[[ Input records open ]]

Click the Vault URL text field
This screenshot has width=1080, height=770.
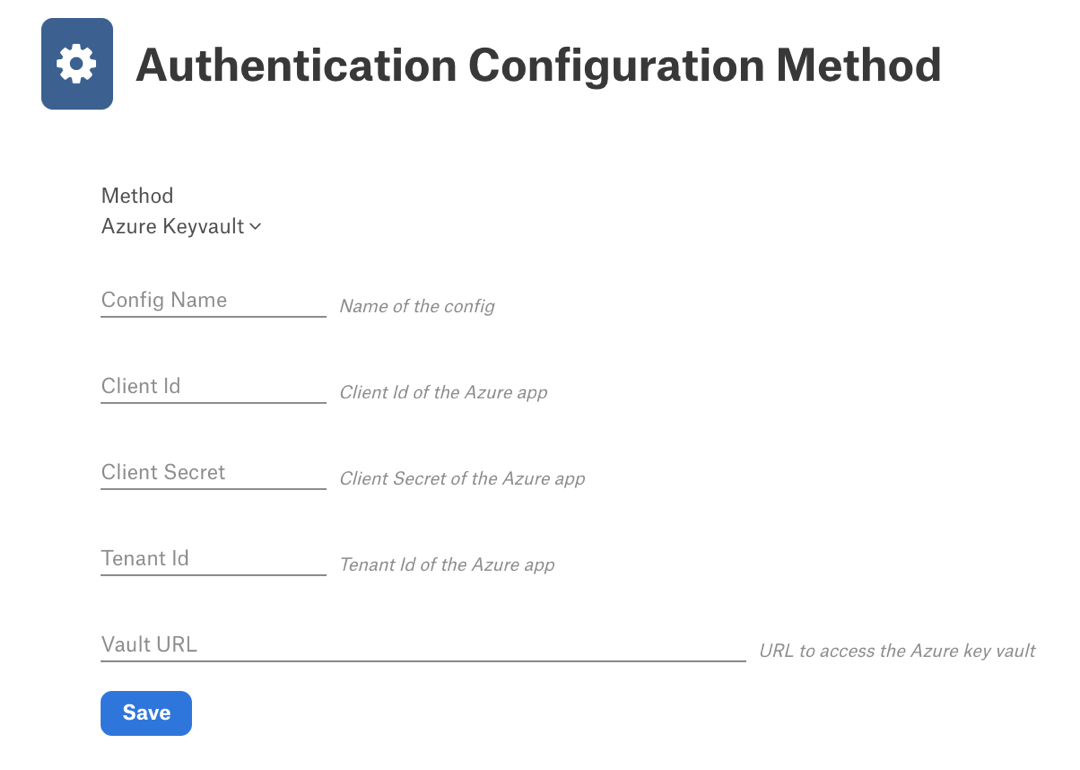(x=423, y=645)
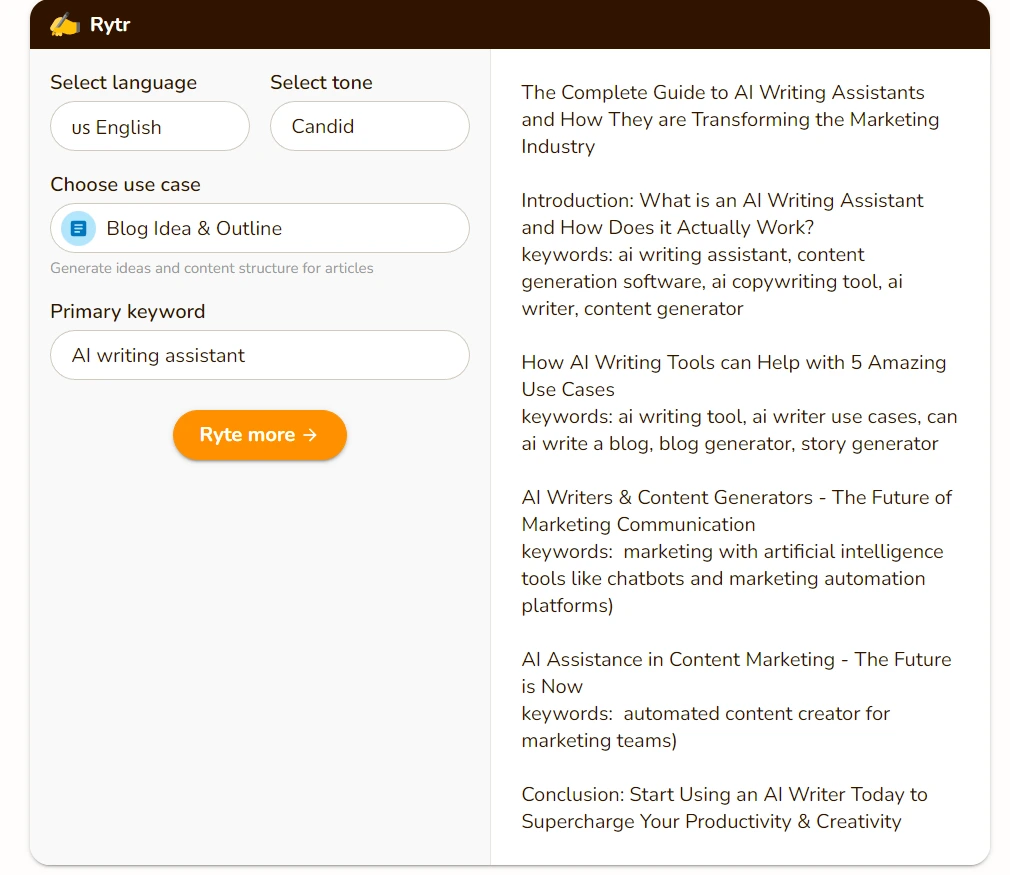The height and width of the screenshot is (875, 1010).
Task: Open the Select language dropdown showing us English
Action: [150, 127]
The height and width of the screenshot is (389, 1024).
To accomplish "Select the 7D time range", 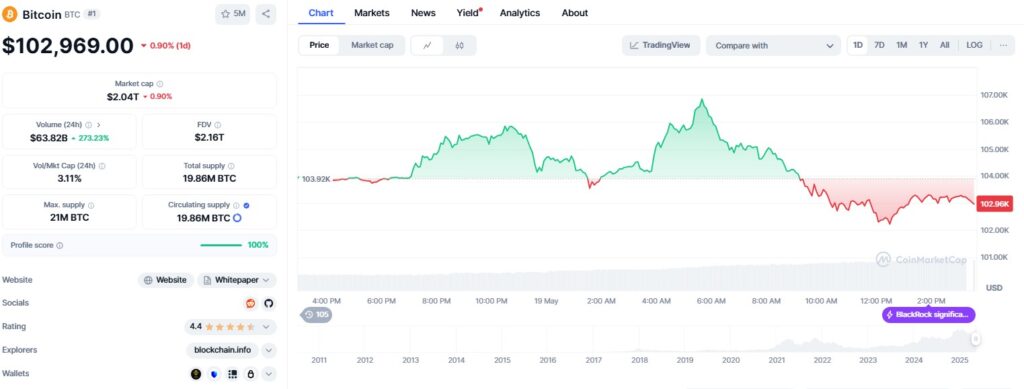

[[ Input records closed ]]

| Task goal |
Without changing a word, retype the data above and omit its pictures.

| Response box |
Click the Vault URL text field
This screenshot has width=1080, height=770.
(x=423, y=645)
The height and width of the screenshot is (875, 1010).
Task: Open the Select language dropdown showing us English
Action: [150, 127]
The height and width of the screenshot is (389, 1024).
To accomplish "Select the 7D time range", 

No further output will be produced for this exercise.